Serum Proteomic Analysis by Tandem Mass Tag-Based Quantitative Proteomics in Pediatric Obstructive Sleep Apnea

Abstract

Pediatric obstructive sleep apnea (OSA) is a frequent respiratory disorder with an estimated prevalence of 3–6% in the general population. However, the underlying pathophysiology of OSA remains unclear. Recently, proteomic analysis using high-resolution and high-throughput mass spectrometry has been widely used in the field of medical sciences.
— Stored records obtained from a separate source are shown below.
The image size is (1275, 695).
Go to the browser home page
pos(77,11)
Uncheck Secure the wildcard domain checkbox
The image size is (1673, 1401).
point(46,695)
In the present study, tandem mass tag (TMT)-based proteomic analysis was performed in the serum of patients with OSA. The proteomic analysis revealed a set of differentially expressed proteins that may be associated with the pathophysiology of OSA. The differentially expressed proteins in patients with OSA were enriched in pathways including phagosome and glycan synthesis/degradation, immune response, and the hedgehog signaling pathway, indicating that such functions are key targets of OSA. Moreover, the experimental validation studies revealed that four proteins including ANTXR1, COLEC10, NCAM1, and VNN1 were reduced in the serum from patients with moderate and severe OSA, while MAN1A1 and CSPG4 protein levels were elevated in the serum from patients with severe OSA. The protein levels of ANTXR1, COLEC10, NCAM1, and VNN1 were inversely correlated with apnea-hypopnea index (AHI) in the recruited subjects, while the protein level of MAN1A1 was positively correlated with AHI, and no significant correlation was detected between CSPG4 protein and AHI. In summary, the present study for the first time identified differentially expressed proteins in the serum from OSA patients with different severities by using TMT-based proteomic analysis. The functional enrichment studies suggested that several signaling pathways may be associated with the pathophysiology of OSA. The experimental validation results indicated that six proteins including ANTXR1, COLEC10, NCAM1, VNN1, CGPG4, and MAN1A1 may play important roles in the pathophysiology of OSA, which requires further mechanistic investigation.